Mars Reconnaissance Orbiter
Context Camera

Jewel Box (Open Cluster NGC4755) Star Calibration Image

MRO CTX Release No. CTX-4, 27 December 2005

CTX calibration image showing the Jewel Box.

NASA/JPL/MSSS

About three hours after its slews centered images on the bright stars of the Southern Cross (Crux), the Mars Reconnaissance Orbiter (MRO) slewed to point the spacecraft's instruments at the open cluster NGC4755, known to amateur astronomers as the "Jewel Box." The main purpose of this observation was for MRO to take images with its high resolution camera, HiRISE, but the Context Camera (CTX) "rode along" to image the cluster, as well. The HiRISE image of the Jewel Box is shown here: http://hirise.lpl.arizona.edu/HiROC/cruise/jewelbox/, and the CTX image is shown above.
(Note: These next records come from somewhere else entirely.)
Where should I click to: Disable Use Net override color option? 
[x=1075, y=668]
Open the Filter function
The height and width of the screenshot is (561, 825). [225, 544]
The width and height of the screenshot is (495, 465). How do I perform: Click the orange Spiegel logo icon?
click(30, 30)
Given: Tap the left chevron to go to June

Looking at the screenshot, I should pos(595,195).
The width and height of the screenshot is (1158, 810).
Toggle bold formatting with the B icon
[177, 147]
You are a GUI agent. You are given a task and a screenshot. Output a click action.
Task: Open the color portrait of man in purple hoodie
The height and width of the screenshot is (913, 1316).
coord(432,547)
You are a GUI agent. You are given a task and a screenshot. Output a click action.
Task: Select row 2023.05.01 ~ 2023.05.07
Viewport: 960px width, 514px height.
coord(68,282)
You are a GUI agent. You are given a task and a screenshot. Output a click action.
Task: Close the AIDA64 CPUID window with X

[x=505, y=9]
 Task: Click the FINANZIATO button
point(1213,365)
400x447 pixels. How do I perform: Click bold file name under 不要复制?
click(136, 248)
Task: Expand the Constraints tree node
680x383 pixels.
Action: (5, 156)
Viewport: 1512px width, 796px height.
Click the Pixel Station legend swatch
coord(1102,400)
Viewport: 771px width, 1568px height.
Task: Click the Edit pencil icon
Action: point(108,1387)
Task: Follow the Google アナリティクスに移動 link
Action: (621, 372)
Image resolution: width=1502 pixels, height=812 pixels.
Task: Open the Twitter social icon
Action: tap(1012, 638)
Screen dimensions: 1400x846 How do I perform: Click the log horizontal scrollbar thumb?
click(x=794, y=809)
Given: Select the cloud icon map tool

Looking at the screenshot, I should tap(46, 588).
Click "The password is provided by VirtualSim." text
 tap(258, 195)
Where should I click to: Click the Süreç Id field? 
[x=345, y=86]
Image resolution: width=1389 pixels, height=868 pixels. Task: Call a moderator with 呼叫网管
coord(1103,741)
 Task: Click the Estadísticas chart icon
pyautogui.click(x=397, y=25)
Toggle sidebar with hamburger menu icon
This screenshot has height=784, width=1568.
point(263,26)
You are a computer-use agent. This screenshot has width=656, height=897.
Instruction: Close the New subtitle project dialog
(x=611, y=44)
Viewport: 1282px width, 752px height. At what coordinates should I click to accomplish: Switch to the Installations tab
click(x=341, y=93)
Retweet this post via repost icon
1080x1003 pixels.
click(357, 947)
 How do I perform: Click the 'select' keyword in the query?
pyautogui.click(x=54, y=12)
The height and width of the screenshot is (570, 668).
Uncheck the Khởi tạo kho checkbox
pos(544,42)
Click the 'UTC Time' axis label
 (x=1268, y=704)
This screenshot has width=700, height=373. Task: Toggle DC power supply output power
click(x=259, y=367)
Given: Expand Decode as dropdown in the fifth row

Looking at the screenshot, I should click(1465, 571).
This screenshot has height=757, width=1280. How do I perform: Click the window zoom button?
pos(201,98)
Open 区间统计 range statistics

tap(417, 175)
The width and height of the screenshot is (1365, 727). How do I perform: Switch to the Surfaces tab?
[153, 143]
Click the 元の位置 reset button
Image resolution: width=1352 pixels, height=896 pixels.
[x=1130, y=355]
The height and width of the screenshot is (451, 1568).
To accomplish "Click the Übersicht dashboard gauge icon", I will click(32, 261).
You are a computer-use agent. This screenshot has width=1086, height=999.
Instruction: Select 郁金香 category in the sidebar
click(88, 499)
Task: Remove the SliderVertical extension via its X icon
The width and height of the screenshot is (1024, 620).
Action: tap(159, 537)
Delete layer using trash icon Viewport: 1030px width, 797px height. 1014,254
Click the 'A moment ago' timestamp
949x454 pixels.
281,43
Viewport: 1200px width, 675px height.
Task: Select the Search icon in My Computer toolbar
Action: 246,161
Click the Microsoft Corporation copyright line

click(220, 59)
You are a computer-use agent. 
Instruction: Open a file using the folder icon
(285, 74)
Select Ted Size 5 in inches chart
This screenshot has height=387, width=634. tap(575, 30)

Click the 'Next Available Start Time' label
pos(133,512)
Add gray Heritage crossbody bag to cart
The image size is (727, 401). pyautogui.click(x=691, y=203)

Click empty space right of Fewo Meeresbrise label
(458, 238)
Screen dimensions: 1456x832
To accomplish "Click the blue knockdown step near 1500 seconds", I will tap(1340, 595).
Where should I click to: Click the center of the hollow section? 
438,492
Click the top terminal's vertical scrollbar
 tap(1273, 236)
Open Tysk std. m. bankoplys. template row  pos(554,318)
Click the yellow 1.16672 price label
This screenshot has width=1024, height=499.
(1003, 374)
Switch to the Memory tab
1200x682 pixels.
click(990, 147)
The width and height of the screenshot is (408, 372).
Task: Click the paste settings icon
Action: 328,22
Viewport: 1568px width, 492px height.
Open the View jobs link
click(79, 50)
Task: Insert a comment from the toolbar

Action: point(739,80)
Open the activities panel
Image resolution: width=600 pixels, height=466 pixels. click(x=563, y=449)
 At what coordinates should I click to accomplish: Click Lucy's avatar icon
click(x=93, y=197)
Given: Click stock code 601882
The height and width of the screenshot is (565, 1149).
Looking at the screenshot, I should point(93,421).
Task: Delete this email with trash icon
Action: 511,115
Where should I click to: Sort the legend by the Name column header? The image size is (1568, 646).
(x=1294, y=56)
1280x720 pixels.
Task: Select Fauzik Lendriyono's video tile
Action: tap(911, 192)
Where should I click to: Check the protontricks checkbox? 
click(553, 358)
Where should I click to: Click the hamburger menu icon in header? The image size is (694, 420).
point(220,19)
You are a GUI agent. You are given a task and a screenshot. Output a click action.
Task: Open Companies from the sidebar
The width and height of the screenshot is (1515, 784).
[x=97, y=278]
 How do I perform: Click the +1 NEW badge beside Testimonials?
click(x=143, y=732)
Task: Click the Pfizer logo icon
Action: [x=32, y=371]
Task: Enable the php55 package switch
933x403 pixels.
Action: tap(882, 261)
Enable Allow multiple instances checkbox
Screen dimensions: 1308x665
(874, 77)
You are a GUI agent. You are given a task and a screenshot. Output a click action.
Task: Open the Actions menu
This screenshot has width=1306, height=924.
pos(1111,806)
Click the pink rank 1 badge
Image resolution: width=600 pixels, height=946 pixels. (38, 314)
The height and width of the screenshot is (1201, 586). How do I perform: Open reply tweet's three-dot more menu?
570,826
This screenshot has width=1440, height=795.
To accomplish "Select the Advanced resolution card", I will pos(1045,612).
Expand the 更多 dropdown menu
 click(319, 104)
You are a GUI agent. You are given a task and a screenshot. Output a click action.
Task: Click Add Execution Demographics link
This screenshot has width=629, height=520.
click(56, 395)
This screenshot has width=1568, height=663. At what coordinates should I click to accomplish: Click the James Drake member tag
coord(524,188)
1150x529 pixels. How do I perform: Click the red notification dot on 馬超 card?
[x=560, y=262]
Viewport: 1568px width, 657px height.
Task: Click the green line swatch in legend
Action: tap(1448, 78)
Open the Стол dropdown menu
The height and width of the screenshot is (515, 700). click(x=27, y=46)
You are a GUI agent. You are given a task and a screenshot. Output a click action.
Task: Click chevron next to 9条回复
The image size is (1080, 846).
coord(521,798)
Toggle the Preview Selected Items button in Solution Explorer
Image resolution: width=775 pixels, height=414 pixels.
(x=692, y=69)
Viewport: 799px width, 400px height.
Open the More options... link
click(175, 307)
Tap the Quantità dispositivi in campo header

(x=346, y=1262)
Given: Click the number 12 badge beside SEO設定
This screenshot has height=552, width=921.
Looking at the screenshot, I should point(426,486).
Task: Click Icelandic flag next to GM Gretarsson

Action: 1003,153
Compared to a large terrestrial telescope's image of the cluster, for example a picture from the Anglo-Australian Observatory, the CTX image is not very impressive. However, consider that the former is a composite of three 5-minute exposures with the Anglo-Australian Telescope, an instrument with a primary mirror almost 4 meters (~13 ft) in diameter and weighing about 260 tons. CTX has a primary mirror with an effective diameter of about 10 cm (~4 in) and weighs about 3.5 kg; the CTX exposure was 45.9 msec per line. From the MRO mapping orbit altitude of 300 km above the surface of Mars, CTX will image a swath 30 km (~16 mi) wide by up to 300 km (~160 mi) long at a resolution of about 6 meters (~20 ft) per pixel, allowing a large fraction of Mars to be mapped in better detail than ever before.

The Jewel Box image was acquired at about 23:00 UT on 14 December 2005, when MRO was 78 million kilometers (~40 million miles) from Earth and about 22.8 million kilometers (~12 million miles) from Mars. MRO will reach the red planet on 10 March 2006.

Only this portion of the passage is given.